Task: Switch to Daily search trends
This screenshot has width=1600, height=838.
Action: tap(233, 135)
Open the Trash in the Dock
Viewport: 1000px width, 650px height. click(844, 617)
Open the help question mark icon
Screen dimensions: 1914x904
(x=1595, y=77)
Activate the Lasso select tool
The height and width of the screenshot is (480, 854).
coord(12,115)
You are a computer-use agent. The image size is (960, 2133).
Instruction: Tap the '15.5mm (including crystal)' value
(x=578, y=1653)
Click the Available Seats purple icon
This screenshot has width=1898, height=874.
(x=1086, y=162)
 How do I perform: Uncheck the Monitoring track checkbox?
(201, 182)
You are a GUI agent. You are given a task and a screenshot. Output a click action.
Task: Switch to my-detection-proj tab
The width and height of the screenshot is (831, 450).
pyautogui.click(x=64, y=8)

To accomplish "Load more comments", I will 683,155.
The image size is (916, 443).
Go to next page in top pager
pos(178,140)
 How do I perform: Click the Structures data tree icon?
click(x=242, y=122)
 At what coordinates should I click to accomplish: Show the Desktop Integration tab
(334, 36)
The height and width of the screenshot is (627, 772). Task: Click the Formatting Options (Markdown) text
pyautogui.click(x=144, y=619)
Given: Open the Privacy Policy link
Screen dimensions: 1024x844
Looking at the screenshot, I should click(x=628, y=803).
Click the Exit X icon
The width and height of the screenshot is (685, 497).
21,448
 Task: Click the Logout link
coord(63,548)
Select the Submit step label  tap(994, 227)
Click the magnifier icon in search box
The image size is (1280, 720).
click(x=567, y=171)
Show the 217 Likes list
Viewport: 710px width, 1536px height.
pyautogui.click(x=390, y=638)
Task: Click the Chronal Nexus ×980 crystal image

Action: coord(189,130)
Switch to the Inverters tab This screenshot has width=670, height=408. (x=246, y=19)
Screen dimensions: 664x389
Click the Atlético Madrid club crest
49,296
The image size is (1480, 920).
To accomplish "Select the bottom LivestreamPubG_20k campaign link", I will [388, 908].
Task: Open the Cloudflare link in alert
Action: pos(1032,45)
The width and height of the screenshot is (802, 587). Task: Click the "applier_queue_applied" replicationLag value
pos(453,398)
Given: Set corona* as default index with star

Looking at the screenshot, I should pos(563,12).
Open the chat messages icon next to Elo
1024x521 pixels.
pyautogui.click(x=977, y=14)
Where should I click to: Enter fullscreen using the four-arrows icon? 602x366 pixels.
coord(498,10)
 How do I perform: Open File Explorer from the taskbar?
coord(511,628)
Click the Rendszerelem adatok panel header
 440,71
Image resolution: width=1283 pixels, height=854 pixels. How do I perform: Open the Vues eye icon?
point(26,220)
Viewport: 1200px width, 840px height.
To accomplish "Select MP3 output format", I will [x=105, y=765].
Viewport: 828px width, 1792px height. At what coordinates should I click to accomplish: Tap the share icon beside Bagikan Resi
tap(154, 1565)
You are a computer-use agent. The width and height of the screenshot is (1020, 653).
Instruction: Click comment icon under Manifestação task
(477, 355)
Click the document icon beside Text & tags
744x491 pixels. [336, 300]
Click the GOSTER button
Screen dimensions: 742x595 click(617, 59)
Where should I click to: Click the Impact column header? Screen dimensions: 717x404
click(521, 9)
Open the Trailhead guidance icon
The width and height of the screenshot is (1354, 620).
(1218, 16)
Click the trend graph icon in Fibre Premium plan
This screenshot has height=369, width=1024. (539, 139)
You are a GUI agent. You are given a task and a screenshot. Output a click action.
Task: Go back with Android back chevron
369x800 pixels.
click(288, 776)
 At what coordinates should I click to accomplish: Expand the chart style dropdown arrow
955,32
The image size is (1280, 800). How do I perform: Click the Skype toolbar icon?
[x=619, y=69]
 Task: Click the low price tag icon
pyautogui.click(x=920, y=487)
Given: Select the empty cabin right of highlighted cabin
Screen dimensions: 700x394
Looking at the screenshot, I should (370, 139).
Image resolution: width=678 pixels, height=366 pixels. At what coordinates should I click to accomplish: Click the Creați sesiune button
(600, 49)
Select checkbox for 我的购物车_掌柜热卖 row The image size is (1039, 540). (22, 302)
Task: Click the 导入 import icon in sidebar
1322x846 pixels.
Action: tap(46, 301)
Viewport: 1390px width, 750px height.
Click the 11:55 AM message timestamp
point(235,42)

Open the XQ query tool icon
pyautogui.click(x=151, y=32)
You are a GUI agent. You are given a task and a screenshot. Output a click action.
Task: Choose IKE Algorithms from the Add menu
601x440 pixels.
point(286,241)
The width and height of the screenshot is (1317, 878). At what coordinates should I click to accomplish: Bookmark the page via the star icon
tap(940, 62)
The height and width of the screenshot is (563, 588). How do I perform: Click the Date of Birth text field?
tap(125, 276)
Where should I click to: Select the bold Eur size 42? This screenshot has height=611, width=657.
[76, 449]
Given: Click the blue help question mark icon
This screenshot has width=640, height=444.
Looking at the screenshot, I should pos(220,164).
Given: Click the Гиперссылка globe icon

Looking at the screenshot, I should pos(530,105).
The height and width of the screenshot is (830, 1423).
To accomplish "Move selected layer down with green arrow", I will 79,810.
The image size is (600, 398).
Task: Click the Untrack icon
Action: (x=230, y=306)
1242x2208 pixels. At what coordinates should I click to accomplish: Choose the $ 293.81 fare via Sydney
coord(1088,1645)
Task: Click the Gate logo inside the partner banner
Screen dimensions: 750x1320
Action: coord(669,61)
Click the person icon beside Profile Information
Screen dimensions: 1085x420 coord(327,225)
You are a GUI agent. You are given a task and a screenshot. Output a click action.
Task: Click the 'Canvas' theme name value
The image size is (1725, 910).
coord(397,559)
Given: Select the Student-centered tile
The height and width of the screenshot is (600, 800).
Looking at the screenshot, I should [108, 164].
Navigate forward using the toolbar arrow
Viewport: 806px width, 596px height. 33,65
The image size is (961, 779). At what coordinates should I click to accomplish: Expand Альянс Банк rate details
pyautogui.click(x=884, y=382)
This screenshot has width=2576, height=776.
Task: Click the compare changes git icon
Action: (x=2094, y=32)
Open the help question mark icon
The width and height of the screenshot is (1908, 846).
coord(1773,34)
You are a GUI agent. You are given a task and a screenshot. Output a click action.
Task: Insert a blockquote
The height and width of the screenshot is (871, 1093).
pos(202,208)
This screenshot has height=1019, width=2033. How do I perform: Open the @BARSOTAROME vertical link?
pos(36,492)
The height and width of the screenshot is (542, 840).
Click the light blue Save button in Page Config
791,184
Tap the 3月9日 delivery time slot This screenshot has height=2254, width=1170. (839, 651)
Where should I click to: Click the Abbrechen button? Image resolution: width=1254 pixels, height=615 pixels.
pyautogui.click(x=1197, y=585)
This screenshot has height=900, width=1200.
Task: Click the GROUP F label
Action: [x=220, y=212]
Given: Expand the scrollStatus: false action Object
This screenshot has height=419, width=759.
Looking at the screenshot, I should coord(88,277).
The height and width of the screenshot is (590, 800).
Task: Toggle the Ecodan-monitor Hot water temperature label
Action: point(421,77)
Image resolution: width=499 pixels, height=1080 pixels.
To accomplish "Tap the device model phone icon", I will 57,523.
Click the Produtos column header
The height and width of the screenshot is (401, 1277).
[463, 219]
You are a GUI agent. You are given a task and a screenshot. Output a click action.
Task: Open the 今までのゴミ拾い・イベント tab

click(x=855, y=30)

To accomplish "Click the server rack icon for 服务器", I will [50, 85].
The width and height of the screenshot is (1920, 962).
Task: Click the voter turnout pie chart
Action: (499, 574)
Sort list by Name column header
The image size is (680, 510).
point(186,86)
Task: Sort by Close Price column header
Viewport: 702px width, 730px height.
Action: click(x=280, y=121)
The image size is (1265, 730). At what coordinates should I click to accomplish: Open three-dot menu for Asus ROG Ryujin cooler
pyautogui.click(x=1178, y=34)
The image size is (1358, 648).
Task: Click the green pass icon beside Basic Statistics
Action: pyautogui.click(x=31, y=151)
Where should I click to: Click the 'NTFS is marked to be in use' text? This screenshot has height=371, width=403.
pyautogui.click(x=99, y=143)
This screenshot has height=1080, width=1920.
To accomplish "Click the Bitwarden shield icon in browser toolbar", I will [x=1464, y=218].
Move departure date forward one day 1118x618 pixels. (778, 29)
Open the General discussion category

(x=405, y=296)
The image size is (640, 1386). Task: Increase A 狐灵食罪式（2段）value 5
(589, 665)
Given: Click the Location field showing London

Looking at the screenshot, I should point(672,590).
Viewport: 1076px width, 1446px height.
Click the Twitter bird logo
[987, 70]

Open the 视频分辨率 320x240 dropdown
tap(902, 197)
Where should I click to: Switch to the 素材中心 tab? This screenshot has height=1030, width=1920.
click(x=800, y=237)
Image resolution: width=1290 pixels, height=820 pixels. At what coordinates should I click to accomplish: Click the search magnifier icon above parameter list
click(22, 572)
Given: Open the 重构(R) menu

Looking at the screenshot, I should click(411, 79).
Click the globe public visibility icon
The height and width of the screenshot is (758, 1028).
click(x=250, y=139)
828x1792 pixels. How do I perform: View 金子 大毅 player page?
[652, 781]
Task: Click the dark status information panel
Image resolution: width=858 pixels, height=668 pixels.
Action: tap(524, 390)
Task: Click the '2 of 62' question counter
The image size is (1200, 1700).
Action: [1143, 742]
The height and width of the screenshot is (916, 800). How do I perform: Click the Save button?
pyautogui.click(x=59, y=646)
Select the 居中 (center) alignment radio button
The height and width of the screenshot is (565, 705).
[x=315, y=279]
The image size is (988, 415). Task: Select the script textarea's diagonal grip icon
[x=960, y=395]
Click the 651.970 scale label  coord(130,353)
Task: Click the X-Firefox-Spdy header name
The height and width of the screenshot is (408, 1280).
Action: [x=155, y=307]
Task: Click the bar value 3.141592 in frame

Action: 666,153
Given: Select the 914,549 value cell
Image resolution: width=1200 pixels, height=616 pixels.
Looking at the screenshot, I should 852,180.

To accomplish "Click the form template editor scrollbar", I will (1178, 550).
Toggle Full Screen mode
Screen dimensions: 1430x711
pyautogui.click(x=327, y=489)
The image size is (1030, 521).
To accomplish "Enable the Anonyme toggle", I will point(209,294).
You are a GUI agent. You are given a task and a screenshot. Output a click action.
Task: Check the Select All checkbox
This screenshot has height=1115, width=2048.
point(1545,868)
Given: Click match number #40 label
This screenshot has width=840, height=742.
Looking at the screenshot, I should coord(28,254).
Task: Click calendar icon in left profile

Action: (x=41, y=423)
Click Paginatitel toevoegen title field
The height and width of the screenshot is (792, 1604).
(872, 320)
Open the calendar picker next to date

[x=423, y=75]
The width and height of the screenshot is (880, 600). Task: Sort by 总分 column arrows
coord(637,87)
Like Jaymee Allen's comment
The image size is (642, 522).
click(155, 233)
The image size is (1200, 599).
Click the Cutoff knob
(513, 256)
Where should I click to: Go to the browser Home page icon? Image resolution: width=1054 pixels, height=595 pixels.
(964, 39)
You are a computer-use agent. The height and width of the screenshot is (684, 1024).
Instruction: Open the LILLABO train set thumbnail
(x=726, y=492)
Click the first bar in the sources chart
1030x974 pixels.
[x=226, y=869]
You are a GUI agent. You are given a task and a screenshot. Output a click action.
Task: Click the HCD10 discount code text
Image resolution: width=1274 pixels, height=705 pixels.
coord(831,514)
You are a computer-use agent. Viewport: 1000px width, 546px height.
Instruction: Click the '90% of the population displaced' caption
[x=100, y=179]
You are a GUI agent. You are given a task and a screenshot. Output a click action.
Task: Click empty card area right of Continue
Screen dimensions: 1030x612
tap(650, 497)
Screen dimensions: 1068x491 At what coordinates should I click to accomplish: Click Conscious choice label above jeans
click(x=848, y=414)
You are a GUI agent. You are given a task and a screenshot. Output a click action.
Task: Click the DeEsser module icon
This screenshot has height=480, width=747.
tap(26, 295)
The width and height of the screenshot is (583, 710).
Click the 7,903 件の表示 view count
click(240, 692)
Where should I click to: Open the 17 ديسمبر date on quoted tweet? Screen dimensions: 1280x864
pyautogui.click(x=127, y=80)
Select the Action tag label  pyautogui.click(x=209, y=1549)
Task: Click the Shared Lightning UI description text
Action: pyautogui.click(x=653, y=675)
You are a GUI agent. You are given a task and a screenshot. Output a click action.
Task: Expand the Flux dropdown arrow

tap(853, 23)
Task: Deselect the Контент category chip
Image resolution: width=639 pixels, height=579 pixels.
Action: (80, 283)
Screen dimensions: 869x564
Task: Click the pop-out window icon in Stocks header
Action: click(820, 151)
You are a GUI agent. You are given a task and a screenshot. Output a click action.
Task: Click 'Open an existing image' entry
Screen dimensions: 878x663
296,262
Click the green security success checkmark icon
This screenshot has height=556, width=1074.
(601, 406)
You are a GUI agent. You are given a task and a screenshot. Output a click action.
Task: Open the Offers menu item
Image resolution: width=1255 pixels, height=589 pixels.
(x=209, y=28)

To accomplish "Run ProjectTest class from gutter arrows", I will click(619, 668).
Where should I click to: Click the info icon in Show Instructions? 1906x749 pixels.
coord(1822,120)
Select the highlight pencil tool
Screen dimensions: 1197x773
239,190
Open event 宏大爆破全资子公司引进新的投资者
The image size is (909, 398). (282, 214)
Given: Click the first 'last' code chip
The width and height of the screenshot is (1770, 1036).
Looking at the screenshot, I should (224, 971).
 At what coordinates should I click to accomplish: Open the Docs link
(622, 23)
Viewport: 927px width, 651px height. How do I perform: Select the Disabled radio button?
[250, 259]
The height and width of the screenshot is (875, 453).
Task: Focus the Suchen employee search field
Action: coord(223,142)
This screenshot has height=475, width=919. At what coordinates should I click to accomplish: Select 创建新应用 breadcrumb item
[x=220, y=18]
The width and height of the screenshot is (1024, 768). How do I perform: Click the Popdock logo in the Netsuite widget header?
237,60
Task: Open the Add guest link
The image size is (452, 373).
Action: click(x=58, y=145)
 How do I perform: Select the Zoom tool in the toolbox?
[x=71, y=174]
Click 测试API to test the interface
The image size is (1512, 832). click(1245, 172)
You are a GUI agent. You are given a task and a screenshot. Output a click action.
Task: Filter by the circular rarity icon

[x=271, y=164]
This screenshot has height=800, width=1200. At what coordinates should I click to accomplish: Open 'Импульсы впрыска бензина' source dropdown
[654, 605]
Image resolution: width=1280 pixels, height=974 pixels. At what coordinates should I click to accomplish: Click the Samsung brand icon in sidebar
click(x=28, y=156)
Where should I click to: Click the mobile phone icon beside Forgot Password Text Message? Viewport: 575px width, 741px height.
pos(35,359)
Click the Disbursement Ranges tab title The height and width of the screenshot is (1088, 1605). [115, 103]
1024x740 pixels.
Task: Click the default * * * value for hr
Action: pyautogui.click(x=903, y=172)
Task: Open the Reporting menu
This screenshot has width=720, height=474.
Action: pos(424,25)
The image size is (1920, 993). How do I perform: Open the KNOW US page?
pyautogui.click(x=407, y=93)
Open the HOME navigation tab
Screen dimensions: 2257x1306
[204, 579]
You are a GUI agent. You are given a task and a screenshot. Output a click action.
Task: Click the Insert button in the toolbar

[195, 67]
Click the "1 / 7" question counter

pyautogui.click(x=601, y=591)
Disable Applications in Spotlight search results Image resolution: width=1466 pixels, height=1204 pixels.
# # # # # # #
**DIRECTIONS:** Precisely the lines between those holding "Task: Choose IKE Algorithms from the Add menu" and "The height and width of the screenshot is (830, 1423).", inclusive, are to be reproduced from the listing above, with nothing added.

**YOUR SOLUTION:**
Task: Choose IKE Algorithms from the Add menu
601x440 pixels.
point(286,241)
The width and height of the screenshot is (1317, 878). At what coordinates should I click to accomplish: Bookmark the page via the star icon
tap(940, 62)
The height and width of the screenshot is (563, 588). How do I perform: Click the Date of Birth text field?
tap(125, 276)
Where should I click to: Select the bold Eur size 42? This screenshot has height=611, width=657.
[76, 449]
Given: Click the blue help question mark icon
This screenshot has width=640, height=444.
Looking at the screenshot, I should pos(220,164).
Given: Click the Гиперссылка globe icon

Looking at the screenshot, I should pos(530,105).
The height and width of the screenshot is (830, 1423).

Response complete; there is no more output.